Directions: Collect every line in the items below that contains the string "coordinates" and copy each one out. Case counts.

# # #

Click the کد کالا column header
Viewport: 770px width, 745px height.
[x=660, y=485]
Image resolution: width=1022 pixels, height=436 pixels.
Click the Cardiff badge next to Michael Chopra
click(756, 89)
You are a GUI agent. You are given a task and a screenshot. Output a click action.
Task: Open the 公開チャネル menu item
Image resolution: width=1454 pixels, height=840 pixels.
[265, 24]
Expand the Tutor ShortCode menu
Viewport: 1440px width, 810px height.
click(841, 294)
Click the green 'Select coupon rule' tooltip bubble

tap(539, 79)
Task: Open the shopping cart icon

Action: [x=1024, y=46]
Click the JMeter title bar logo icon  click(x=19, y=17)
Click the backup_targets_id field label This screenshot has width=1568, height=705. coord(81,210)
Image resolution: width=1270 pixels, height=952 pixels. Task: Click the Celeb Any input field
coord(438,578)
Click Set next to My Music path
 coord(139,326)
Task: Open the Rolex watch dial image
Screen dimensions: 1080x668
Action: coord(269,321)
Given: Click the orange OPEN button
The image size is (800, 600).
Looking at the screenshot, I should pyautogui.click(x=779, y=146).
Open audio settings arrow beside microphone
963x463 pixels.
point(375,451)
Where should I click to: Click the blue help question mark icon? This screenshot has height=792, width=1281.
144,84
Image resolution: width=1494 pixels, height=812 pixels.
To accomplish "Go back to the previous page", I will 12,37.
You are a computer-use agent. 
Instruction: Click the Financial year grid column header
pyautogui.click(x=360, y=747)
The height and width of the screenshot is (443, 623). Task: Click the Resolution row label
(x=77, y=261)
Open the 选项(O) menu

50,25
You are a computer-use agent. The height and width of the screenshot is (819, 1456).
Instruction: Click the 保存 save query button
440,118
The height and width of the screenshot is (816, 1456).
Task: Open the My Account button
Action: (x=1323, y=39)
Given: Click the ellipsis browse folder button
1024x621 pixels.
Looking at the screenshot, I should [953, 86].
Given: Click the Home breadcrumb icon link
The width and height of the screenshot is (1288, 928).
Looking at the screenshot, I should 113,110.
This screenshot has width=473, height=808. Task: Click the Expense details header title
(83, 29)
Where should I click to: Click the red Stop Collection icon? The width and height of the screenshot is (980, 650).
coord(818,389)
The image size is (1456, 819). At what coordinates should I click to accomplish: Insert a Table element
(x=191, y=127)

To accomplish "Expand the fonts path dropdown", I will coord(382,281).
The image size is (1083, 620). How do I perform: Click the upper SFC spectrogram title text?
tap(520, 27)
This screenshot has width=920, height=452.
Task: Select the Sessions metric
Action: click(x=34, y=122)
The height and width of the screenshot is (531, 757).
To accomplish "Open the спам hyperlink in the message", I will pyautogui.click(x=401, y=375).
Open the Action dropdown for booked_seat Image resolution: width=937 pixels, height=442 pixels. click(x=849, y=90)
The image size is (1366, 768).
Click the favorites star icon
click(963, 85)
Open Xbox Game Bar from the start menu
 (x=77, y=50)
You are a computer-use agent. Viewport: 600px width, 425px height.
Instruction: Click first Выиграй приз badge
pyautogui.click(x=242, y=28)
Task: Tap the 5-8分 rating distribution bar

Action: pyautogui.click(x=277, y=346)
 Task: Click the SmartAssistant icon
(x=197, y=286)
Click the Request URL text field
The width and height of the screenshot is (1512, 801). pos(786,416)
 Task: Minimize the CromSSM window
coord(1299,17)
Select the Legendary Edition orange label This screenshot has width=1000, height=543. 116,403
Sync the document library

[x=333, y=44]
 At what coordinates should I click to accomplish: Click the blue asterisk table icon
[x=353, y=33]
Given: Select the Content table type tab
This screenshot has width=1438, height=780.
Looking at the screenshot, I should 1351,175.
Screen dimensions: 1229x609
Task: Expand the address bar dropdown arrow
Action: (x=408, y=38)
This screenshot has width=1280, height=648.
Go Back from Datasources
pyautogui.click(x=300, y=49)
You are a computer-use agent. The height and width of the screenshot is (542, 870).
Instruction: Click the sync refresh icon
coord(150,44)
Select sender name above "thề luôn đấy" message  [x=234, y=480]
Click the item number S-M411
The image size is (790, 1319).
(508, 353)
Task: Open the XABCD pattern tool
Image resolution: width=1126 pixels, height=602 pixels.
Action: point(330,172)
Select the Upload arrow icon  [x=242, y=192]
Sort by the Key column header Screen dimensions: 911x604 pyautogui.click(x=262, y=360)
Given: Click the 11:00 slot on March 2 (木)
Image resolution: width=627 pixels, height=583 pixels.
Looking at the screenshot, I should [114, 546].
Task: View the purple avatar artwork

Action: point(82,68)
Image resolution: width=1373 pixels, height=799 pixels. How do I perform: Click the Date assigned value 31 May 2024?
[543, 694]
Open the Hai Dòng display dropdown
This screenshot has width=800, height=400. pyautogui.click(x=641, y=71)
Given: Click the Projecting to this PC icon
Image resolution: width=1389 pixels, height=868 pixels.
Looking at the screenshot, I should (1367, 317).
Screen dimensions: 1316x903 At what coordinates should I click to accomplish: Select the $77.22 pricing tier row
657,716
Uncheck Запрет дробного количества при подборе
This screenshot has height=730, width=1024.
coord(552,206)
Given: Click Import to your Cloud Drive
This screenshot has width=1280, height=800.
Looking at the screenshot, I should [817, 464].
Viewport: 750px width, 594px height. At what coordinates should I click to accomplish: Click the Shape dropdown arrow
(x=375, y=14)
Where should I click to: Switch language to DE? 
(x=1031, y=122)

# # #

Task answer:
The image size is (1456, 819). At what coordinates should I click to accomplish: Insert a Table element
 At what coordinates should I click to accomplish: Click the blue asterisk table icon
Screen dimensions: 1316x903 At what coordinates should I click to accomplish: Select the $77.22 pricing tier row
Viewport: 750px width, 594px height. At what coordinates should I click to accomplish: Click the Shape dropdown arrow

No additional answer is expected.